REQUIRED ACTION:
Can you quote, word for word, every line from the first line of the records below through the line containing "Increase the 1:100", and nothing else?

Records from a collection
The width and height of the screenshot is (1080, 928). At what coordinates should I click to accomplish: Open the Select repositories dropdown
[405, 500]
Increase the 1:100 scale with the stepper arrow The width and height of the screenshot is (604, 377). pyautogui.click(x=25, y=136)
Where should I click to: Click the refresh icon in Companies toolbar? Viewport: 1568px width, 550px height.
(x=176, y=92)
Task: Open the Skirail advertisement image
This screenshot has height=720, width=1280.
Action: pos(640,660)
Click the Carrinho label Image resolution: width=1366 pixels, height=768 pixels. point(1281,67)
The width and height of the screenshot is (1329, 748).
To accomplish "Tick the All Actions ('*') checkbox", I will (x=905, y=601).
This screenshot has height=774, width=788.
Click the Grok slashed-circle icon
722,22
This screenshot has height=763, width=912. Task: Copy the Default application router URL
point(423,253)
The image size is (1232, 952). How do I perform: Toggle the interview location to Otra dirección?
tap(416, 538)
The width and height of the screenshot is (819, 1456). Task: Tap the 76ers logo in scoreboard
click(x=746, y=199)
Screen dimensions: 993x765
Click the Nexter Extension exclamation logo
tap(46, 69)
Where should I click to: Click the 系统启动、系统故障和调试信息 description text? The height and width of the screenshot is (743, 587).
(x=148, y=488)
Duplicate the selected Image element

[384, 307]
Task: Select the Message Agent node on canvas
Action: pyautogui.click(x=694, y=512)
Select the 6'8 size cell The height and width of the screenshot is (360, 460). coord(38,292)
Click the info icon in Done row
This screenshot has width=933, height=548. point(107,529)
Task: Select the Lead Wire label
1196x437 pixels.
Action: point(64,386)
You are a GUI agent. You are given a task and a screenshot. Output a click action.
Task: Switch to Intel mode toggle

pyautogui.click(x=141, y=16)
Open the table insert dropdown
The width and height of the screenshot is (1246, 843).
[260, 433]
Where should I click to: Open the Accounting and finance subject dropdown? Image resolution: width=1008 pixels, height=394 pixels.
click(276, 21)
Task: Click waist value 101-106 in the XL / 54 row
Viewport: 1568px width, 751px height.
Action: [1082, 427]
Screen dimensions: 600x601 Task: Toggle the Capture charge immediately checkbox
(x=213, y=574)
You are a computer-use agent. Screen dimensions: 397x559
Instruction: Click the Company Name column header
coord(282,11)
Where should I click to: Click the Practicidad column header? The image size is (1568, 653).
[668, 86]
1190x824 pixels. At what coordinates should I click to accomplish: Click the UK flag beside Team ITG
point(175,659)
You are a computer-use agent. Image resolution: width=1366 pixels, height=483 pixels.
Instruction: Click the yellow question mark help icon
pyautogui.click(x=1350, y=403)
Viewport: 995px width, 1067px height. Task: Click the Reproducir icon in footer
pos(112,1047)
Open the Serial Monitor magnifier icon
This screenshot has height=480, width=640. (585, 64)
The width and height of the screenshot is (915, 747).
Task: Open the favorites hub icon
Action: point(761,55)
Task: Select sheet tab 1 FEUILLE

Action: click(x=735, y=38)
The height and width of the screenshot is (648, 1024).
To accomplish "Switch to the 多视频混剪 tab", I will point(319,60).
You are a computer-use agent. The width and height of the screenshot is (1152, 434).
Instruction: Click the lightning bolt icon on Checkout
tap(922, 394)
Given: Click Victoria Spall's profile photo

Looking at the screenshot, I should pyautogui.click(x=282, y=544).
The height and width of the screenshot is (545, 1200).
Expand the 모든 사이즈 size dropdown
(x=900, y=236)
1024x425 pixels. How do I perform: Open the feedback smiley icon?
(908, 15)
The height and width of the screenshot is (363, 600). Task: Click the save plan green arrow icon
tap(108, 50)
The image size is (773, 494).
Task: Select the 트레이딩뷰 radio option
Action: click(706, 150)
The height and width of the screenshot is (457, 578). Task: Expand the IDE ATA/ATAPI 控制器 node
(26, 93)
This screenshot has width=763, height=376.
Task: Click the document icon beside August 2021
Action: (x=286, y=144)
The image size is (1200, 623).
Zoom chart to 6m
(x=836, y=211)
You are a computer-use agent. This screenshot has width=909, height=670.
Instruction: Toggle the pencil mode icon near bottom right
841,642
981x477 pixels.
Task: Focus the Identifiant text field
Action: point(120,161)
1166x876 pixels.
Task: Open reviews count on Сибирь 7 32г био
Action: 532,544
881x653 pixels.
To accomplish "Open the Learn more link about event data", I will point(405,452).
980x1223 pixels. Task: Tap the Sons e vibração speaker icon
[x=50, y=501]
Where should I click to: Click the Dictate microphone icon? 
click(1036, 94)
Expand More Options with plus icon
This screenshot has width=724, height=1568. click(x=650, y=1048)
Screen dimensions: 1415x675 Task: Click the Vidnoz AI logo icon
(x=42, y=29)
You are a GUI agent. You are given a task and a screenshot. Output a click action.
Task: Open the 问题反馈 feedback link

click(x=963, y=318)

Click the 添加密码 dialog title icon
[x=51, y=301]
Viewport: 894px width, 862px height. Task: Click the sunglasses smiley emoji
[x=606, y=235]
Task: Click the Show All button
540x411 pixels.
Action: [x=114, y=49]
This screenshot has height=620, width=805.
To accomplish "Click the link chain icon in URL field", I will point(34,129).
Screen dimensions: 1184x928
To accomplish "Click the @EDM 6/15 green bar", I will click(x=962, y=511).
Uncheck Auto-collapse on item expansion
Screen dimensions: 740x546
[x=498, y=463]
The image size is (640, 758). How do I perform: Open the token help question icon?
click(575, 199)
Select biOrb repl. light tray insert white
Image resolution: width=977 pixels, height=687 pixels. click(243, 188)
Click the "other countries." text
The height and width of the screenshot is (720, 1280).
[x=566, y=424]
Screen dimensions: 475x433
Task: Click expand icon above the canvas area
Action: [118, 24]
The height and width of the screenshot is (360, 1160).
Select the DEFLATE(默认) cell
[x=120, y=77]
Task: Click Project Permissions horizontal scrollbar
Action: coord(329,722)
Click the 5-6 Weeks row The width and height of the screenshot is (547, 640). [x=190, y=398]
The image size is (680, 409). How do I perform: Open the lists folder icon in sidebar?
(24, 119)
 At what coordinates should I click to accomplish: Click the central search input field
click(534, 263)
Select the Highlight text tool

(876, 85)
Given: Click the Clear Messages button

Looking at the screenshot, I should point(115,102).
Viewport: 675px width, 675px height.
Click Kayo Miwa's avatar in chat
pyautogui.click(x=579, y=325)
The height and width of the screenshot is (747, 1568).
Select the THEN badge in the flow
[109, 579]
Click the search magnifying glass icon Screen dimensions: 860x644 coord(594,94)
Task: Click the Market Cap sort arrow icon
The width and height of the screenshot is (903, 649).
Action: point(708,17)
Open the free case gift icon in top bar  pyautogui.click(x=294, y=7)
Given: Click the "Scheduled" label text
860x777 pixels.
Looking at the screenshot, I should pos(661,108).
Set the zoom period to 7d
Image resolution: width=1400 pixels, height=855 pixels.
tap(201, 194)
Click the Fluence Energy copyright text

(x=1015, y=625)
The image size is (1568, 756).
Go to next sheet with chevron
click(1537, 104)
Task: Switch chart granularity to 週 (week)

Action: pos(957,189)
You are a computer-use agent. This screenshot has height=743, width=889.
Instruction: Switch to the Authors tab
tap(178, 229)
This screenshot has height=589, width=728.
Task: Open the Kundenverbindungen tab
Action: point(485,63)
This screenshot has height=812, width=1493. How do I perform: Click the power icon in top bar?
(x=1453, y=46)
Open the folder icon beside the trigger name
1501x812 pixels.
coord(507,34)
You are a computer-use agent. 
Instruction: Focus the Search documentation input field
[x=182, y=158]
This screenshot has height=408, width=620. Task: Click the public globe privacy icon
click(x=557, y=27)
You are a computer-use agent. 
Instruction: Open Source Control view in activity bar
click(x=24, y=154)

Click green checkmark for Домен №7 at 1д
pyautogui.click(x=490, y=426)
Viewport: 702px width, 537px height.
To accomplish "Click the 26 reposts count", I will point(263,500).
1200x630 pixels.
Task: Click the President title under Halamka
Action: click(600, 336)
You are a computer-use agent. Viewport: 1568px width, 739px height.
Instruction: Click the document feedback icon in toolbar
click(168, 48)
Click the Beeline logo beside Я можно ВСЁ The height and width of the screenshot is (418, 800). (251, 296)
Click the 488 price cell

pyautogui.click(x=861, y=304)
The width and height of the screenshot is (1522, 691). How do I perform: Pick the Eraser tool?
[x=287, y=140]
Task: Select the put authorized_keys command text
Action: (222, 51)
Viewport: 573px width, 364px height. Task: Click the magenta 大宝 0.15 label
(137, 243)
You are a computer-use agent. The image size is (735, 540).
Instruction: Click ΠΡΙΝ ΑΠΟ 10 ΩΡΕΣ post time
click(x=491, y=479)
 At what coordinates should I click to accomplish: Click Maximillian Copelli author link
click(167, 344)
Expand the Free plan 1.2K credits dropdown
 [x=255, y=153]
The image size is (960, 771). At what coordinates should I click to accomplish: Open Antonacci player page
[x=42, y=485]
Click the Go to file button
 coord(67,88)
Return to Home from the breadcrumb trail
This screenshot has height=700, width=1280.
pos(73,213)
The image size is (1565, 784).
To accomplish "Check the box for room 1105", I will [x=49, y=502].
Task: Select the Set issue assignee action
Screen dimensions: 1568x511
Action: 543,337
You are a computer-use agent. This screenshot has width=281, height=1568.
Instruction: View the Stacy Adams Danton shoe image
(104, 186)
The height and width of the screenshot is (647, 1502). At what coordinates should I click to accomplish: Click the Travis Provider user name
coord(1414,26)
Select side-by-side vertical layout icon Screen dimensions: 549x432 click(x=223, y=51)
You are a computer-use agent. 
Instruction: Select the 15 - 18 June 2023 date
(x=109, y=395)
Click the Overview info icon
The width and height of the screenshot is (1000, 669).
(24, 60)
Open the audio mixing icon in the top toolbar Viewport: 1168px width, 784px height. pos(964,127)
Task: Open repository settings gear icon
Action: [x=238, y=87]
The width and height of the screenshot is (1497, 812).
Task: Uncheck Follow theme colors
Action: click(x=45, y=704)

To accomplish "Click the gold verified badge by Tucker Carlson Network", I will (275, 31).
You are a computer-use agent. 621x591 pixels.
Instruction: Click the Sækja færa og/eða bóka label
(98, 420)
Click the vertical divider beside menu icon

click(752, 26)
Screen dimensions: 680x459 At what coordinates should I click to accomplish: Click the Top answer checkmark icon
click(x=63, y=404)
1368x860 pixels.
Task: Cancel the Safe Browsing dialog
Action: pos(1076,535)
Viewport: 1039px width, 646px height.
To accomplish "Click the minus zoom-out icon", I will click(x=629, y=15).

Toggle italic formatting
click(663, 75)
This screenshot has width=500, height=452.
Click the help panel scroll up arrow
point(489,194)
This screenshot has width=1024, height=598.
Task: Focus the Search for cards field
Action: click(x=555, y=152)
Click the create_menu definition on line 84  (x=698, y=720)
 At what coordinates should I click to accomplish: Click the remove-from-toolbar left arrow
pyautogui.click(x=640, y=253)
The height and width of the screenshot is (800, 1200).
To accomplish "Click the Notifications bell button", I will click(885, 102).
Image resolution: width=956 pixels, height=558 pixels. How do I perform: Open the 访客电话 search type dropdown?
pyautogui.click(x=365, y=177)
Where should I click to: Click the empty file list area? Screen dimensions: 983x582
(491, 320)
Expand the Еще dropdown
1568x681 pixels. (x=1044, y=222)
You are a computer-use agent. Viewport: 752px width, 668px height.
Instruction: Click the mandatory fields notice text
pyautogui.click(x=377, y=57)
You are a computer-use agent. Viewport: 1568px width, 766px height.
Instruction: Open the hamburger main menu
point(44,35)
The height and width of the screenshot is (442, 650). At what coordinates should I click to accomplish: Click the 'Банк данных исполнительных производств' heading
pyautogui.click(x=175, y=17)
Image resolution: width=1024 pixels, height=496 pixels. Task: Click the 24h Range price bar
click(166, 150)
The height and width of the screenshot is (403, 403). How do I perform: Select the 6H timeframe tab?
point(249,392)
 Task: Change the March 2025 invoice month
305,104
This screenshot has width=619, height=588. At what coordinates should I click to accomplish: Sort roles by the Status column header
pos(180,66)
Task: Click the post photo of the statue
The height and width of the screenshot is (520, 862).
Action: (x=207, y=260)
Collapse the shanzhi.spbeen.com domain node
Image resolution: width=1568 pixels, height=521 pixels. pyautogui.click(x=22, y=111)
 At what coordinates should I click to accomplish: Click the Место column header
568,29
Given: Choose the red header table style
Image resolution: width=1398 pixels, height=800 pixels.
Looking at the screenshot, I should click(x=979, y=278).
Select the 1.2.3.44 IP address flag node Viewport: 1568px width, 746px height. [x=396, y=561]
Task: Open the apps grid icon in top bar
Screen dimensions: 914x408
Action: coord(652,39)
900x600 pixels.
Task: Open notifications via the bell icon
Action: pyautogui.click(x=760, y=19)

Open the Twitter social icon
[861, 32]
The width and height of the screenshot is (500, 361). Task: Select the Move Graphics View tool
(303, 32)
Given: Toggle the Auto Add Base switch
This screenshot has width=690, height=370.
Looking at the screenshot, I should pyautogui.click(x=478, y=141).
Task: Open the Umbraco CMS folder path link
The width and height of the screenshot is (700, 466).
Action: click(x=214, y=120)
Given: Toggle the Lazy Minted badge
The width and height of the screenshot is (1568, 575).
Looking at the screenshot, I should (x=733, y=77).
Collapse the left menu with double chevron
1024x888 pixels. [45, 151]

ANSWER TO THE EXERCISE:
The width and height of the screenshot is (1080, 928). At what coordinates should I click to accomplish: Open the Select repositories dropdown
[405, 500]
Increase the 1:100 scale with the stepper arrow The width and height of the screenshot is (604, 377). pyautogui.click(x=25, y=136)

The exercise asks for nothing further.